Rabu, 01 September 2010

[N626.Ebook] Download PDF Peddlers and Princes: Social Development and Economic Change in Two Indonesian Towns, by Clifford Geertz

Download PDF Peddlers and Princes: Social Development and Economic Change in Two Indonesian Towns, by Clifford Geertz

Exactly how is making certain that this Peddlers And Princes: Social Development And Economic Change In Two Indonesian Towns, By Clifford Geertz will not shown in your bookshelves? This is a soft file publication Peddlers And Princes: Social Development And Economic Change In Two Indonesian Towns, By Clifford Geertz, so you could download Peddlers And Princes: Social Development And Economic Change In Two Indonesian Towns, By Clifford Geertz by acquiring to obtain the soft data. It will reduce you to review it every single time you need. When you really feel lazy to relocate the published book from the home of office to some place, this soft documents will certainly alleviate you not to do that. Because you could only save the information in your computer hardware and device. So, it enables you read it almost everywhere you have willingness to read Peddlers And Princes: Social Development And Economic Change In Two Indonesian Towns, By Clifford Geertz

Peddlers and Princes: Social Development and Economic Change in Two Indonesian Towns, by Clifford Geertz

Peddlers and Princes: Social Development and Economic Change in Two Indonesian Towns, by Clifford Geertz



Peddlers and Princes: Social Development and Economic Change in Two Indonesian Towns, by Clifford Geertz

Download PDF Peddlers and Princes: Social Development and Economic Change in Two Indonesian Towns, by Clifford Geertz

Peddlers And Princes: Social Development And Economic Change In Two Indonesian Towns, By Clifford Geertz. The developed innovation, nowadays assist everything the human needs. It includes the everyday tasks, works, office, enjoyment, and also a lot more. One of them is the wonderful web link and computer system. This problem will relieve you to assist among your pastimes, reviewing routine. So, do you have willing to review this e-book Peddlers And Princes: Social Development And Economic Change In Two Indonesian Towns, By Clifford Geertz now?

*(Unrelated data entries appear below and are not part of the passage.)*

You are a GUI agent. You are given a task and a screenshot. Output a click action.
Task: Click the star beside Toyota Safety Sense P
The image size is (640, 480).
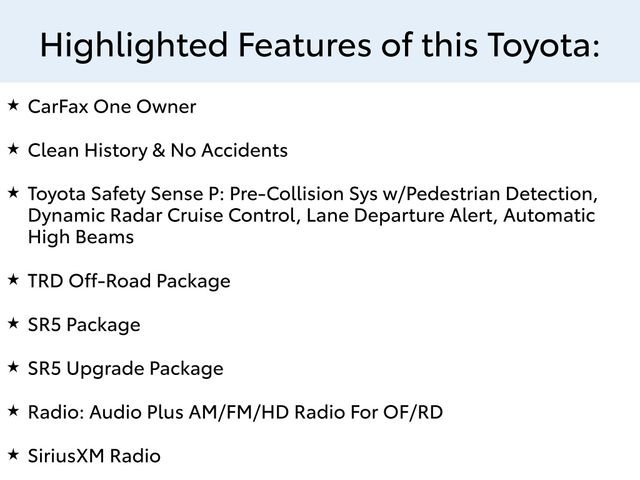click(13, 193)
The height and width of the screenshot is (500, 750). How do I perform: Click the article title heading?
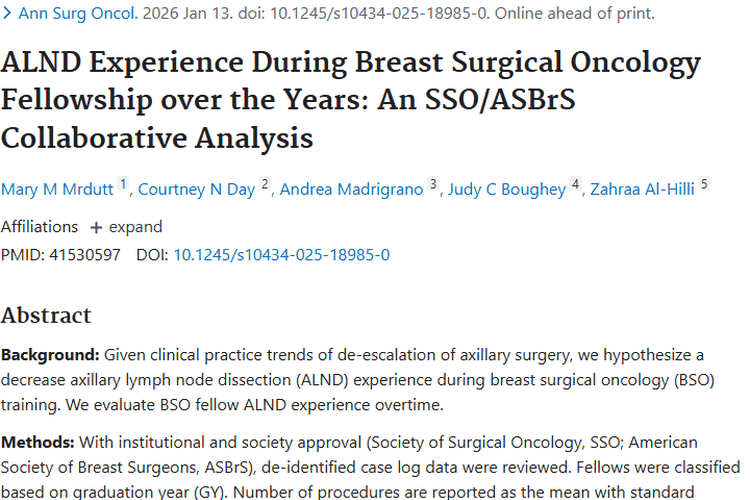tap(350, 100)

Reading book Peddlers And Princes: Social Development And Economic Change In Two Indonesian Towns, By Clifford Geertz, nowadays, will certainly not require you to consistently get in the store off-line. There is a terrific location to acquire guide Peddlers And Princes: Social Development And Economic Change In Two Indonesian Towns, By Clifford Geertz by on-line. This site is the most effective website with lots varieties of book collections. As this Peddlers And Princes: Social Development And Economic Change In Two Indonesian Towns, By Clifford Geertz will be in this publication, all books that you require will be right below, too. Simply hunt for the name or title of guide Peddlers And Princes: Social Development And Economic Change In Two Indonesian Towns, By Clifford Geertz You can locate exactly what you are searching for.

So, also you need responsibility from the company, you might not be confused more because publications Peddlers And Princes: Social Development And Economic Change In Two Indonesian Towns, By Clifford Geertz will always help you. If this Peddlers And Princes: Social Development And Economic Change In Two Indonesian Towns, By Clifford Geertz is your best companion today to cover your job or job, you could as quickly as possible get this publication. How? As we have actually informed formerly, just go to the web link that we offer below. The verdict is not just guide Peddlers And Princes: Social Development And Economic Change In Two Indonesian Towns, By Clifford Geertz that you look for; it is how you will get several publications to support your ability and also capacity to have piece de resistance.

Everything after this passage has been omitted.